Treating TB in elderly patients poses challenges because of more frequent SAEs than young patients, with reported rates ranging from 10–30%[7, 10–13]. Furthermore, multiple researchers have stated that PZA may be a significant contributor to ADRs in elderly TB patients[7, 10, 12, 14, 22]. Consequently, clinicians may hesitate to incorporate PZA into initial treatment regimens, and some experts advocate for regimens that exclude PZA during the intensive treatment phase for elderly TB patients[5]. However, other reports state that PZA does not significantly increase the risk of ADRs, indicating a lack of consensus on this matter[11, 16, 22]. Importantly, data comparing the efficacy of regimens with and without PZA in elderly TB patients are limited. In this study, most elderly patients (91.2%) received PZA in their initial regimen, and it did not raise the frequency of ADRs. Instead, our data suggest that PZA in an initial regimen may improve treatment outcomes in elderly TB patients. The disparity between our study and that reported more frequent ADRs in elderly TB patients receiving PZA in initial regimens could be due to variations in population demographics, including comorbidities, access to medical and socioeconomic resources, and differences in the management of ADRs.
Patients who were LTFU could have higher SAE incidences, including multidrug-resistant TB development and mortality, and repeated LFTU[23–25]. Importantly, intolerances to TB medications could be a risk factor for incomplete treatment[18]. Therefore, ADRs and SAEs can lead to LTFU outcomes in TB patients[21, 26] and increase the incidence of unsuccessful treatment outcomes in elderly TB patients. However, in our study, use of PZA did not increase the frequency of LTFU or primary outcomes, including SAEs, medication interruption, and LTFU compared to those in patients without PZA. Interestingly, our data showed that PZA usage was associated with better primary outcomes and treatment success. The duration of TB treatment was significantly shorter in patients with PZA than patients without PZA in this study. We believe that a shorter duration of TB treatment indicates a better outcome in our study.
One study reported that patients who received a non-standard initial regimen for TB treatment required longer treatment and experienced more frequent treatment interruptions[27]. PZA was the most common drug omitted from standard regimens, and the risk factors associated with non-standard initial regimens were underlying diseases, including eye disease, liver disease, gout, or hyperuricemia. Physicians’ concerns about patients with such underlying diseases developing ADRs could be one reason for prescribing non-standard initial regimens without PZA\. In our study, we did not collect data about the reasons for not prescribing PZA in an initial regimen and co-morbid conditions, including liver disease, were not different between the two groups, but it is possible that attending physicians’ concern about development of ADRs was a factor in omitting PZA in the initial regimen, because patients without PZA were older and had lower serum albumin levels, which might have been indicative of poorer nutritional status, than patients with PZA. Treatment outcomes in our study were consistent with previous studies in that patients without PZA compared unfavorably to patients with PZA, although the main cause of poor outcome in our study was death, and there were no differences in treatment interruption and LTFU between the two groups.

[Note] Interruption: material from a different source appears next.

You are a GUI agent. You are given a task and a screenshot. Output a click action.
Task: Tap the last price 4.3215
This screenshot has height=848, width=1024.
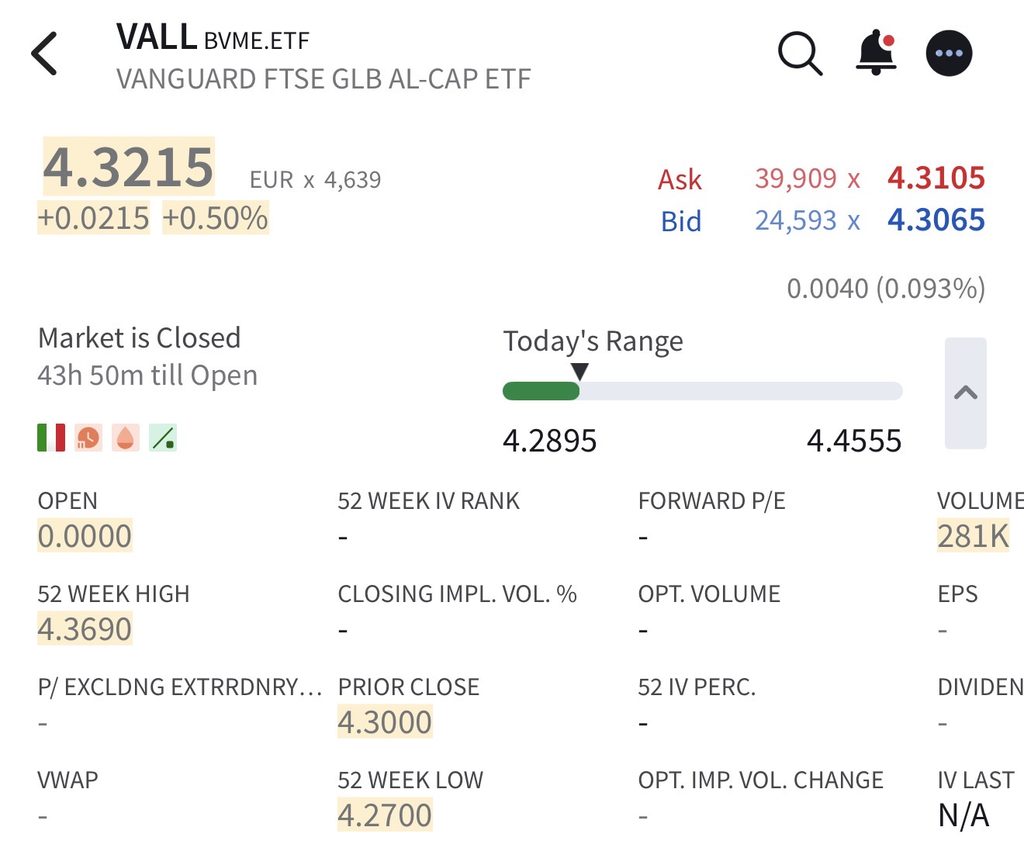pyautogui.click(x=129, y=167)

The hepatotoxicity of PZA can be a major concern, especially in elderly patients. In the earlier study, PZA-induced hepatotoxicity was frequent in elderly TB patients[28]. In our study, there was no difference in hepatotoxicity between patients with and without PZA. The discrepancy could be due to differences in the definition of hepatotoxicity. In our study, we only scored hepatotoxicity that presented as an SAE. Differences in enrolled patients included comorbidities, co-administered drugs, and ethnicity, in which differences in hepatic enzyme metabolization of TB drugs could also make a difference[29].
In our study, anemia, elevated serum creatinine, and the presence of COPD were risk factors of SAEs including death, medication interruption, and LTFU. These findings are consistent with previous studies[8, 30–32]. In a study that evaluated TB patients with chronic kidney disease, ADRs were more frequent than in patients without chronic kidney disease, although statistical significance was marginal (p = 0.051) [30]. Anemia is a known a risk factor for death[8, 31, 32]. Although previous studies did not report whether anemia was associated with more frequent ADRs, their findings could be consistent with our study because death was one of the main categories of SAEs in our study. COPD is also a known risk factor for death [33–35].
Our study has several limitations. Firstly, it was not a randomized controlled trial, resulting in uneven baseline characteristics between the two groups. Patients in the without PZA group were older and had lower albumin levels, factors that could potentially influence the study outcomes. Secondly, the reasons behind clinicians' decisions to include or exclude PZA from initial TB treatment regimens were not documented. This lack of information introduces confounding variables that impact treatment outcomes, such as the overall health status of patients. Thirdly, some laboratory data, including hemoglobin, serum albumin, bilirubin, liver enzymes, and creatinine, were not available for all patients, which could affect the completeness and accuracy of our analysis.